**What this task involves**
Set down, word for word, the stretch of the Ajax update question below from "I want to update" through "gives an error.".

Ajax datatable Update with PHP MySql

Question

I want to update data using Ajax and below is the sample code. The SweetAlert get displaced that it has been updated but it doesn't take effect in the database non thus it gives an error.

Ajax Code

This is the Ajax Script for the form submission when the submit button is clicked.

<script>
               $('#submit').on('click', function(event){
                event.preventDefault();
                var firstname = $('#firstname').val();
                var othername = $('#othername').val();
                var gender = $('#gender').val();
                var id_type = $('#id_type').val();
                var id_number = $('#id_number').val();
                var issue_date = $('#issue_date').val();
                var business_place = $('#business_place').val();
                var food_type = $('#food_type').val();
                var screened = $('#screened').val();
                var sub_metro = $('#sub_metro').val();
                var telephone = $('#telephone').val();
                var get_date = $('#get_date').val();
                var chit_number = $('#chit_number').val();
                var remarks = $('#remarks').val();
                var user_id = $('#user_id').val();
                var vendor_id = $('#vendor_id').val();

if (firstname!="" &&othername!="" && food_type!=""){
            $.ajax({
                url: "action/vendor_update.php",
                type: "POST",
                data: {
                    firstname:firstname, othername:othername, gender:gender, 
id_type:id_type, id_number:id_number, issue_date:issue_date,    
business_place:business_place, food_type:food_type, screened:screened, 
sub_metro:sub_metro, telephone:telephone, get_date:get_date,
                    chit_number:chit_number, remarks:remarks, user_id:user_id, vendor_id:vendor_id,
                },
                cache: false,
                success: function(data){
                    if(data.statusCode=200){
                        $('#dataForm').find('input:text').val('');
                            alert('Updated');
                            })      
                     }
                    else if (data.statusCode=201)
                     {
                            alert('Cannot Update');
                     }
                }
            });
        
        }else{
            alert('All fields are mandatory');
           }
    });

PHP Code ---> action/vendor_update.php

This code is for the php server side for data insertion into the database.

**Provided information**
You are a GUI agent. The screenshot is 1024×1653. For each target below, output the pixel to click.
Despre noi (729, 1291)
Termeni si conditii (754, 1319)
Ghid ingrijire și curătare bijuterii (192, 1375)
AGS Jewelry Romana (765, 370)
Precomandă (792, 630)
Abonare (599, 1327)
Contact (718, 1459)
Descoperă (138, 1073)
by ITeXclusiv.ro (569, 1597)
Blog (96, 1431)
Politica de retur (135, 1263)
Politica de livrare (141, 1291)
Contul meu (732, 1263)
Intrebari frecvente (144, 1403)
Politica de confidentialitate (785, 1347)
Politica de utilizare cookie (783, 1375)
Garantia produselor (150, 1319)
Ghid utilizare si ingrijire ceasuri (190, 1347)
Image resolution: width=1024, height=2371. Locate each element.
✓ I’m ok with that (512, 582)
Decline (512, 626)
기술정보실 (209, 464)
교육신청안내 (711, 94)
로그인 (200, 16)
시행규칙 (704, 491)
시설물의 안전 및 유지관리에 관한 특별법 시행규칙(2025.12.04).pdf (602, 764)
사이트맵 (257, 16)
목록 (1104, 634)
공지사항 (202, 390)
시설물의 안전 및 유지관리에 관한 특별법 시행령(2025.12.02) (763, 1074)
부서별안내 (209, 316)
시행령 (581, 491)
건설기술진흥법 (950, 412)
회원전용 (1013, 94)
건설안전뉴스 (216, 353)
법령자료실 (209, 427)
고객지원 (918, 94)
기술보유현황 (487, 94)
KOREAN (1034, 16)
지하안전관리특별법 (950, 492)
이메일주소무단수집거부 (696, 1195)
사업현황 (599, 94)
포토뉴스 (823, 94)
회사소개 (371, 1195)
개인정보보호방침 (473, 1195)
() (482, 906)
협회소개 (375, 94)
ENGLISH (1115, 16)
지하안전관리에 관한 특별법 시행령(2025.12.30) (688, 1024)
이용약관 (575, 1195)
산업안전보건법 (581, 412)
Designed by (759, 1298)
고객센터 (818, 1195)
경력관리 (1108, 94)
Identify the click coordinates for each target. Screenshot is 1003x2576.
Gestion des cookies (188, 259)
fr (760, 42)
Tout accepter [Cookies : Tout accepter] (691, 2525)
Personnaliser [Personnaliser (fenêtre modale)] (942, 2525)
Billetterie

**Output of the task**
I want to update data using Ajax and below is the sample code. The SweetAlert get displaced that it has been updated but it doesn't take effect in the database non thus it gives an error.